Extracted text —
— Start —

The CCDC season is upon us. This is the time of year when professionals with many years of industry experience “volunteer” to hack against college students who must defend computer networks riddled with security holes.
For the second year, my company is making Cobalt Strike available to members of the National CCDC and Regional CCDC red teams. In this post, I’d like to share a few tips for red team members who plan to use Cobalt Strike at their event.
Most offensive security professionals are instantly productive with Cobalt Strike. It leverages the Metasploit Framework, which most CCDC red teamers have had some exposure to. Cobalt Strike builds on Armitage which has a positive reputation for ease of use.
These things are deceptive though. Cobalt Strike is built for power users and it has a lot of depth. To get the most from the tool, it really requires some time spent to learn how to use it. You could stop reading now and sum up this post as “read the manual” and “learn to use the tool” before hand.

— End —

Exercise 1 — Check statements (a), (b) and (c) against the Cobalt Strike post above, answering yes or no for each and quoting the words of the post that decide it. (a) The company is offering Cobalt Strike to CCDC red teams for the first time. (b) Cobalt Strike builds on Armitage. (c) Cobalt Strike is built for beginners.
Exercise 2 — Pick up the Cobalt Strike post for CCDC red teams after its final sentence and carry it forward.

Data provided —
— Start —

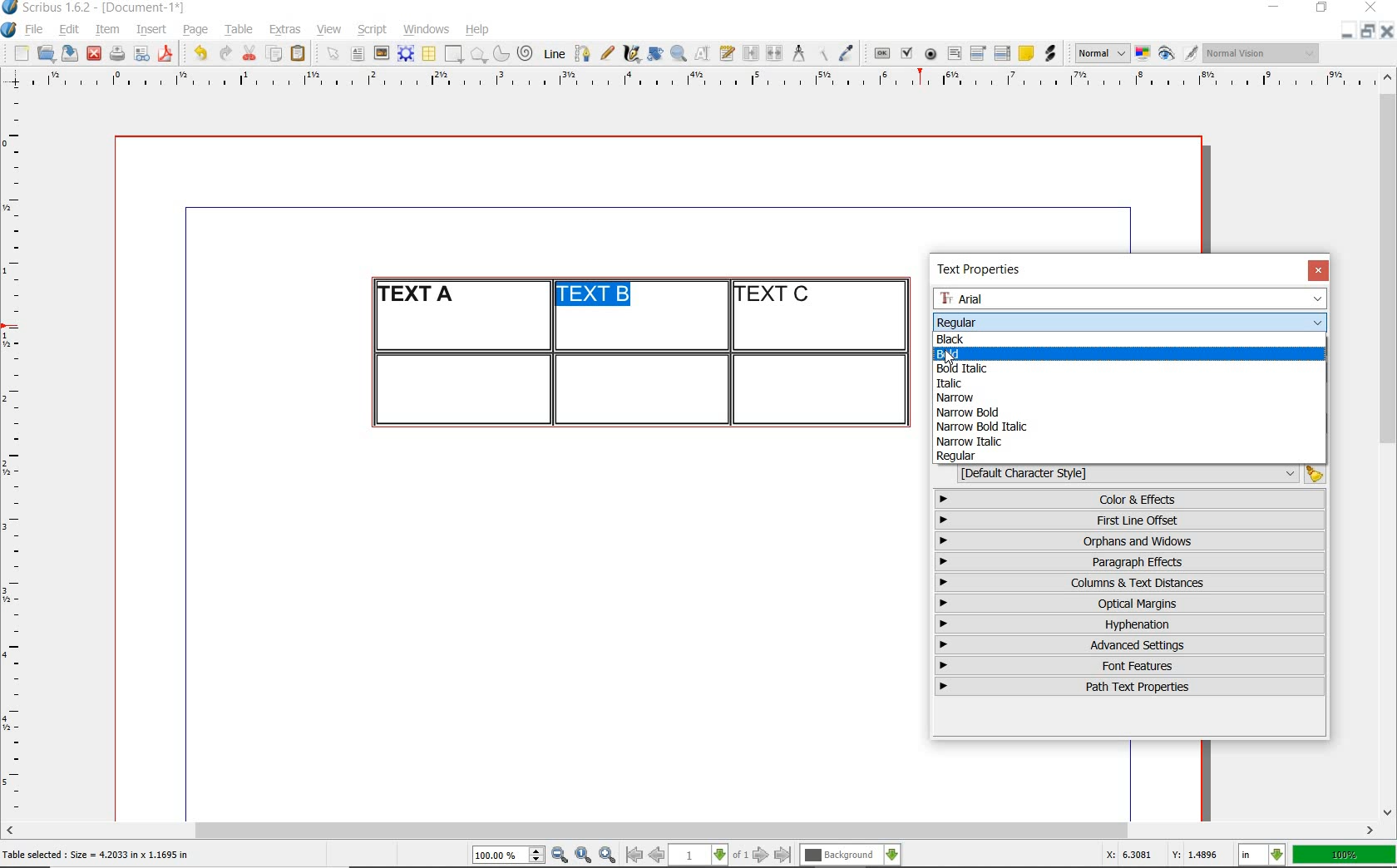 Image resolution: width=1397 pixels, height=868 pixels. What do you see at coordinates (1368, 30) in the screenshot?
I see `restore` at bounding box center [1368, 30].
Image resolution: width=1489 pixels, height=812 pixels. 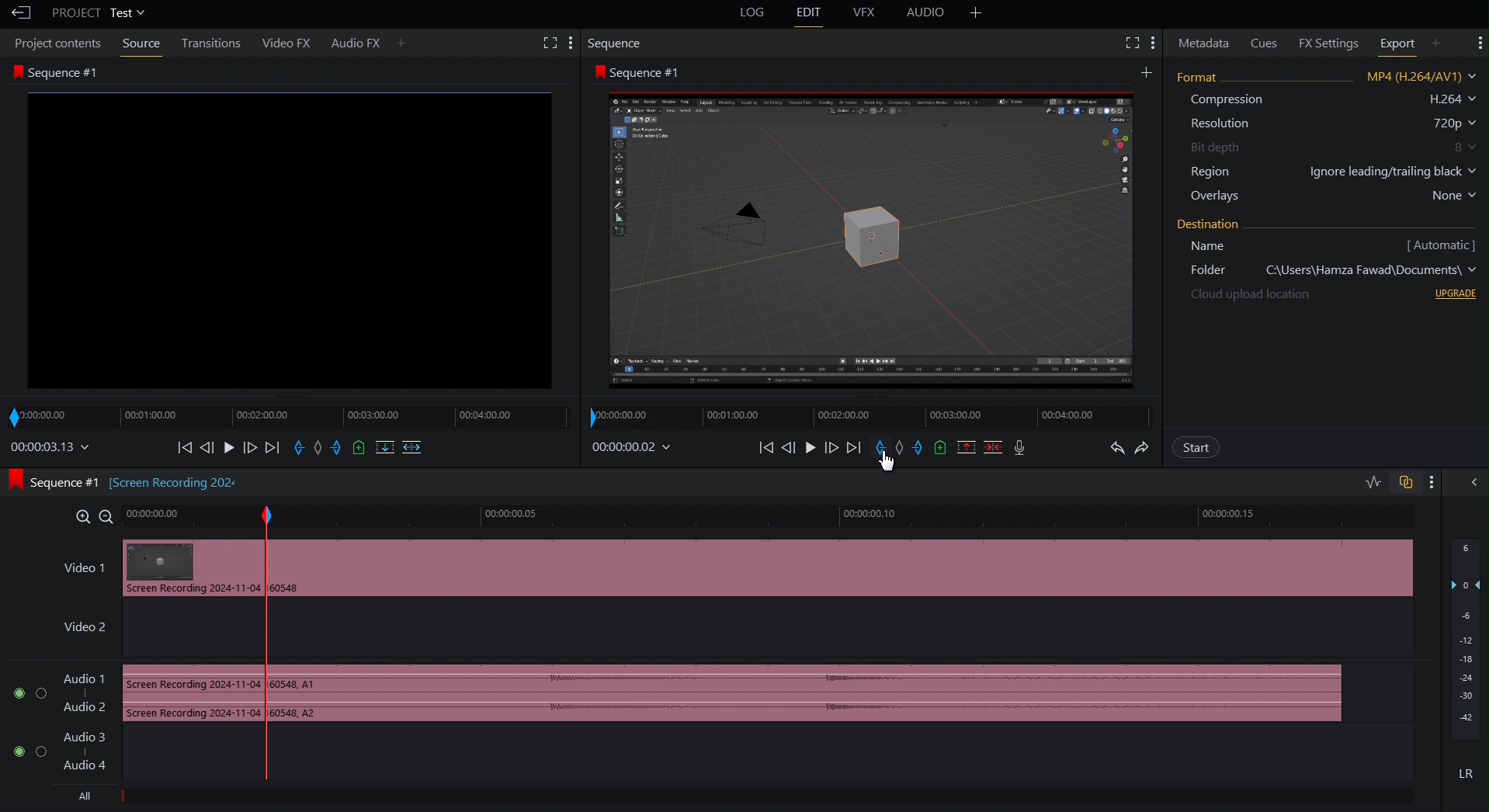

— End —

Exercise response 1 —
(a) No: "For the second year, my company is making Cobalt Strike available to members of the National CCDC and Regional CCDC red teams."
(b) Yes: "Cobalt Strike builds on Armitage"
(c) No: "Cobalt Strike is built for power users and it has a lot of depth."

Exercise response 2 —
I publish all of my company’s training, for free, on the Cobalt Strike website. This is a great way to get a start with the tool. I will also mail a DVD with penetration testing labs to any CCDC red team member that asks for one (the announcement sent to the red teams has the link to request one).
Cobalt Strike does not ship with a persistence kit. Once you get on a system, you will need a strategy to fortify your access. If you do not persist, students will kick you out with the next reboot and likely, you’ll find it hard or impossible to get back in.
Good persistence is hard. It’s easy to make a mistake with a persistence mechanism. If you persist in a way that does not work, expect to spend most of your CCDC event without access.
Cobalt Strike’s scripting language, Cortana, is an opportunity to automate your persistence. This is a task that also makes sense for a local Metasploit module. Either way you go–make sure you prepare and test something before the event. Dirty Red Team Tricks I and II at DerbyCon both address past persistence strategies for CCDC.
Beacon is the star feature in Cobalt Strike. I built it to provide a low and slow lifeline to spawn Meterpreter sessions, as needed. It’s grown far beyond this original task. You can use Beacon to pivot into a network, to conduct post-exploitation on a host, and even as a named-pipe backdoor that you can use and re-use at will.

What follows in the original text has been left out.